SHORT EXERCISE: Reproduce the entire listing below word for word, every line of it.
# AVAILABLE DATA start
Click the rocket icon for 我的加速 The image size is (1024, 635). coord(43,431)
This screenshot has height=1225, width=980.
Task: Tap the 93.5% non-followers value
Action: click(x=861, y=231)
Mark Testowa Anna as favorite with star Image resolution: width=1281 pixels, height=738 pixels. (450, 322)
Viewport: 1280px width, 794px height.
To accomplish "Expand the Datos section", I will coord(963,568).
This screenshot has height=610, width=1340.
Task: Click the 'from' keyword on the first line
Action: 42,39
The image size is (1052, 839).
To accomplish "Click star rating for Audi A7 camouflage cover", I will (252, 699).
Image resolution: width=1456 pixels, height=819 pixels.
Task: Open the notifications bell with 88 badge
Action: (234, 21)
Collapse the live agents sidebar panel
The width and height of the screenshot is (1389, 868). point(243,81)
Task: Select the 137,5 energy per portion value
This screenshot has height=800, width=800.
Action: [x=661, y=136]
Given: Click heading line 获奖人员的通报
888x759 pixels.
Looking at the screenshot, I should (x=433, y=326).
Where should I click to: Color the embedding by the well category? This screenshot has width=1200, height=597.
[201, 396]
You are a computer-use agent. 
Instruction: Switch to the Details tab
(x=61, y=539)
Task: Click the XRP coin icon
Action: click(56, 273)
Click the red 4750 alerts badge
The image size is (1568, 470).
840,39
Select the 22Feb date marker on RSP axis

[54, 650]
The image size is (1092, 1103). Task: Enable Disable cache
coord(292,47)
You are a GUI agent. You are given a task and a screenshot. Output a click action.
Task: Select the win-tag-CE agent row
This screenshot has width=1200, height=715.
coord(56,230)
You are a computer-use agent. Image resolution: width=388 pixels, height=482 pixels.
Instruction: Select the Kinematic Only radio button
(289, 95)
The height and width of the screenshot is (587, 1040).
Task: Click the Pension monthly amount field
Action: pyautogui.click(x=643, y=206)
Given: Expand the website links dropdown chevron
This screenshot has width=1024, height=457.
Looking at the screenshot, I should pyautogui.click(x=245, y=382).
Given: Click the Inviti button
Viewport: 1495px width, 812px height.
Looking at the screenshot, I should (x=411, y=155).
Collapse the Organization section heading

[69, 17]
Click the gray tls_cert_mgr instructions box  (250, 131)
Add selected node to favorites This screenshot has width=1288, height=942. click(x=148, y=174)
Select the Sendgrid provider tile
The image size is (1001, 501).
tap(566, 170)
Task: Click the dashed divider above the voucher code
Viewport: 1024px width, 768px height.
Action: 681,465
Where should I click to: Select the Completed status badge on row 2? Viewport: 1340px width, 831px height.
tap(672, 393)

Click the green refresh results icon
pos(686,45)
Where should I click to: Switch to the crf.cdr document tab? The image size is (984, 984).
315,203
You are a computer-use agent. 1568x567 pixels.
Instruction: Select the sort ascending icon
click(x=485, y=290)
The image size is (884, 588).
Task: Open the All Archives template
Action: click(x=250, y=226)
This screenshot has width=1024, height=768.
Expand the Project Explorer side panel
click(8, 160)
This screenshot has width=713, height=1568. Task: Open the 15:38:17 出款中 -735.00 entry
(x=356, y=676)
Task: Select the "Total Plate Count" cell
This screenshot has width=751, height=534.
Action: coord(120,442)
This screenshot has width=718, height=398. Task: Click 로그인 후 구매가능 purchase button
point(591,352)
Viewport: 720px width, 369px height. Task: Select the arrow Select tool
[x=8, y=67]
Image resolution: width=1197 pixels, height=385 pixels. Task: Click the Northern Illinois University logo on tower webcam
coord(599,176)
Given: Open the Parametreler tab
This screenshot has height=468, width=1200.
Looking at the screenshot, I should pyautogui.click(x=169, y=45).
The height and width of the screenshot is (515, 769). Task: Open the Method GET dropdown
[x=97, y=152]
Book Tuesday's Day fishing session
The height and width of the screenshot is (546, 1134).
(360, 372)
# AVAILABLE DATA end
THE RESPONSE:
Click the rocket icon for 我的加速 The image size is (1024, 635). coord(43,431)
This screenshot has height=1225, width=980.
Task: Tap the 93.5% non-followers value
Action: click(x=861, y=231)
Mark Testowa Anna as favorite with star Image resolution: width=1281 pixels, height=738 pixels. (450, 322)
Viewport: 1280px width, 794px height.
To accomplish "Expand the Datos section", I will coord(963,568).
This screenshot has height=610, width=1340.
Task: Click the 'from' keyword on the first line
Action: 42,39
The image size is (1052, 839).
To accomplish "Click star rating for Audi A7 camouflage cover", I will (252, 699).
Image resolution: width=1456 pixels, height=819 pixels.
Task: Open the notifications bell with 88 badge
Action: (234, 21)
Collapse the live agents sidebar panel
The width and height of the screenshot is (1389, 868). point(243,81)
Task: Select the 137,5 energy per portion value
This screenshot has height=800, width=800.
Action: [x=661, y=136]
Given: Click heading line 获奖人员的通报
888x759 pixels.
Looking at the screenshot, I should (x=433, y=326).
Where should I click to: Color the embedding by the well category? This screenshot has width=1200, height=597.
[201, 396]
You are a computer-use agent. 
Instruction: Switch to the Details tab
(x=61, y=539)
Task: Click the XRP coin icon
Action: click(56, 273)
Click the red 4750 alerts badge
The image size is (1568, 470).
840,39
Select the 22Feb date marker on RSP axis

[54, 650]
The image size is (1092, 1103). Task: Enable Disable cache
coord(292,47)
You are a GUI agent. You are given a task and a screenshot. Output a click action.
Task: Select the win-tag-CE agent row
This screenshot has width=1200, height=715.
coord(56,230)
You are a computer-use agent. Image resolution: width=388 pixels, height=482 pixels.
Instruction: Select the Kinematic Only radio button
(289, 95)
The height and width of the screenshot is (587, 1040).
Task: Click the Pension monthly amount field
Action: pyautogui.click(x=643, y=206)
Given: Expand the website links dropdown chevron
This screenshot has width=1024, height=457.
Looking at the screenshot, I should pyautogui.click(x=245, y=382).
Given: Click the Inviti button
Viewport: 1495px width, 812px height.
Looking at the screenshot, I should (x=411, y=155).
Collapse the Organization section heading

[69, 17]
Click the gray tls_cert_mgr instructions box  (250, 131)
Add selected node to favorites This screenshot has width=1288, height=942. click(x=148, y=174)
Select the Sendgrid provider tile
The image size is (1001, 501).
tap(566, 170)
Task: Click the dashed divider above the voucher code
Viewport: 1024px width, 768px height.
Action: 681,465
Where should I click to: Select the Completed status badge on row 2? Viewport: 1340px width, 831px height.
tap(672, 393)

Click the green refresh results icon
pos(686,45)
Where should I click to: Switch to the crf.cdr document tab? The image size is (984, 984).
315,203
You are a computer-use agent. 1568x567 pixels.
Instruction: Select the sort ascending icon
click(x=485, y=290)
The image size is (884, 588).
Task: Open the All Archives template
Action: click(x=250, y=226)
This screenshot has width=1024, height=768.
Expand the Project Explorer side panel
click(8, 160)
This screenshot has width=713, height=1568. Task: Open the 15:38:17 出款中 -735.00 entry
(x=356, y=676)
Task: Select the "Total Plate Count" cell
This screenshot has width=751, height=534.
Action: coord(120,442)
This screenshot has width=718, height=398. Task: Click 로그인 후 구매가능 purchase button
point(591,352)
Viewport: 720px width, 369px height. Task: Select the arrow Select tool
[x=8, y=67]
Image resolution: width=1197 pixels, height=385 pixels. Task: Click the Northern Illinois University logo on tower webcam
coord(599,176)
Given: Open the Parametreler tab
This screenshot has height=468, width=1200.
Looking at the screenshot, I should pyautogui.click(x=169, y=45).
The height and width of the screenshot is (515, 769). Task: Open the Method GET dropdown
[x=97, y=152]
Book Tuesday's Day fishing session
The height and width of the screenshot is (546, 1134).
(360, 372)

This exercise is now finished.